Weights & Biases (wandb)

W&B is the ML experiment tracking, artifact versioning, and model registry platform. Assumes a dedicated W&B deployment with BYOB (Bring Your Own Bucket). SDK version: 0.18.x+.

Setup

Add wandb to your container image dependencies. Configure via env vars in your pod spec:

env:
- name: WANDB_API_KEY
  valueFrom:
    secretKeyRef:
      name: wandb-secret
      key: api-key
- name: WANDB_BASE_URL
  value: "https://wandb.example.com"    # your dedicated deployment
- name: WANDB_PROJECT
  value: "my-project"
- name: WANDB_ENTITY
  value: "my-team"

Environment Variables Reference

Variable	Purpose	Default
`WANDB_API_KEY`	Authentication key	required
`WANDB_BASE_URL`	W&B server URL	`https://api.wandb.ai`
`WANDB_PROJECT`	Default project name	`"uncategorized"`
`WANDB_ENTITY`	Team or user entity	User default
`WANDB_RUN_GROUP`	Group related runs	None
`WANDB_JOB_TYPE`	Run type label (train, eval, etc.)	None
`WANDB_TAGS`	Comma-separated tags	None
`WANDB_NOTES`	Run description	None
`WANDB_NAME`	Run display name	Auto-generated
`WANDB_DIR`	Local directory for run files	`./wandb`
`WANDB_SILENT`	Suppress console output	`false`
`WANDB_RESUME`	Resume behavior	`"never"`
`WANDB_LOG_MODEL`	Auto-log model checkpoints	`false`
`WANDB_WATCH`	Auto-log model gradients/parameters	`false`
`WANDB_DISABLED`	Disable wandb entirely	`false`

Experiment Tracking

wandb.init() Settings

import wandb

run = wandb.init(
    project="my-project",
    entity="my-team",
    name="llama-8b-sft-lr1e4",
    group="llama-8b-sft",                # group related runs
    job_type="train",                     # train, eval, preprocess, etc.
    tags=["sft", "llama", "8b"],
    notes="SFT with learning rate 1e-4",
    config={                              # hyperparameters and settings
        "model": "meta-llama/Llama-3.1-8B-Instruct",
        "learning_rate": 1e-4,
        "batch_size": 32,
        "epochs": 3,
    },
    resume="allow",                       # resume behavior (see below)
    reinit=True,                          # allow multiple init() in same process
    save_code=True,                       # save the main script
    settings=wandb.Settings(
        start_method="thread",            # thread, fork, forkserver
    ),
)

Resume Behavior

Value	Behavior
`"never"` (default)	Always create new run
`"allow"`	Resume if run ID exists, else create new
`"must"`	Must resume existing run (error if not found)
`"auto"`	Auto-resume from environment (uses `WANDB_RUN_ID`)
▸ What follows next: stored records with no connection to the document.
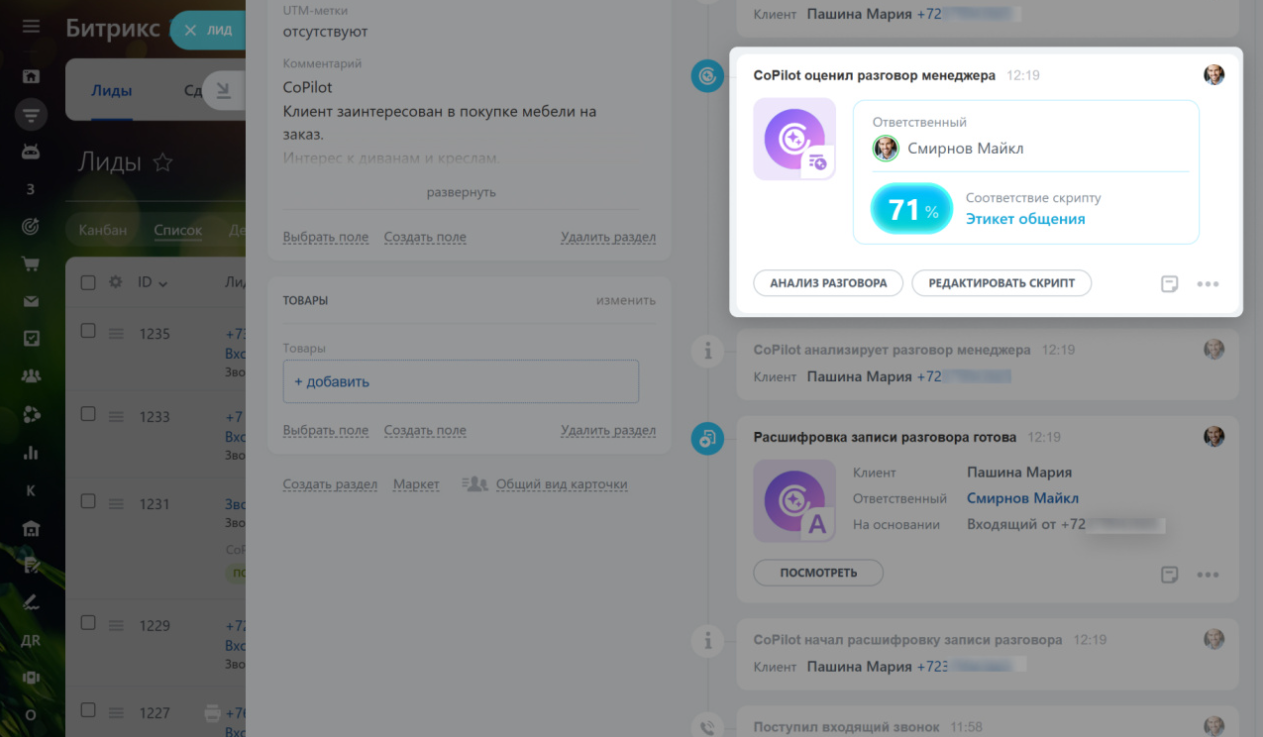Image resolution: width=1263 pixels, height=737 pixels.
Task: Click the star icon next to Лиды heading
Action: 163,163
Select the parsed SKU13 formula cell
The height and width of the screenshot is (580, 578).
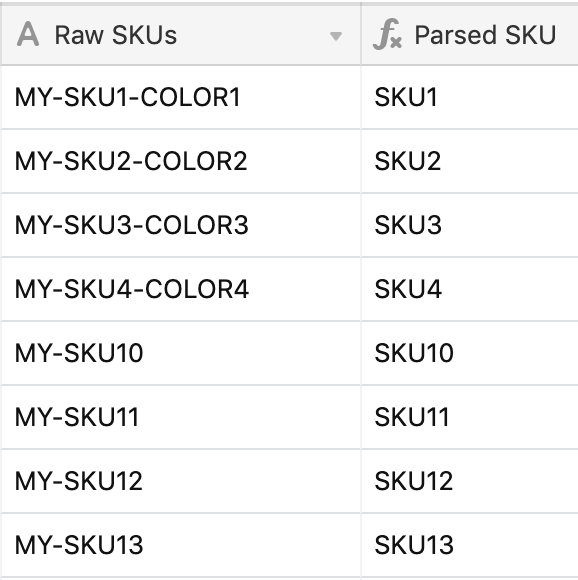click(470, 546)
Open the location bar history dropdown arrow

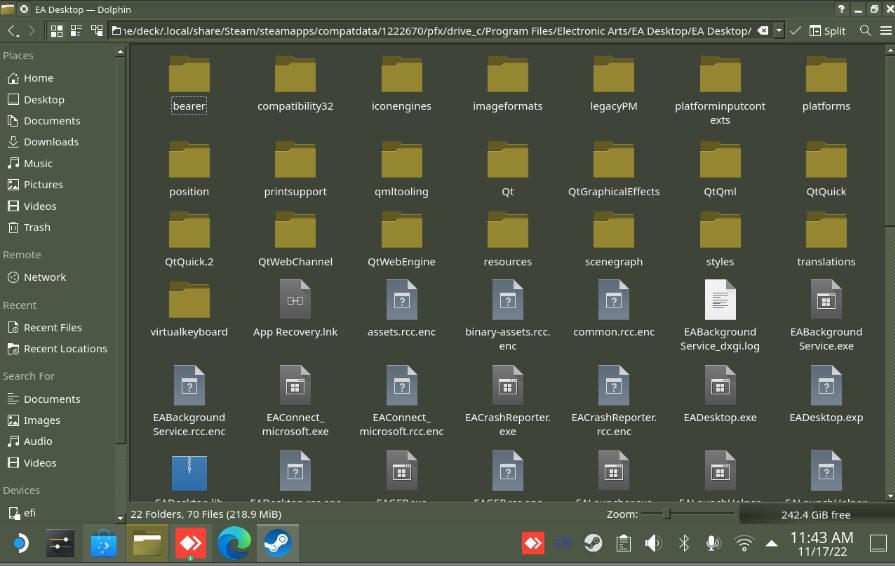[x=778, y=31]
For crash recovery in training jobs, set resume="allow" and provide a deterministic id:

run = wandb.init(
    id=f"training-{model_name}-{experiment_id}",  # deterministic ID
    resume="allow",
    project="my-project",
)

Logging Metrics

# Basic logging
wandb.log({"train/loss": 0.5, "train/accuracy": 0.85, "epoch": 1})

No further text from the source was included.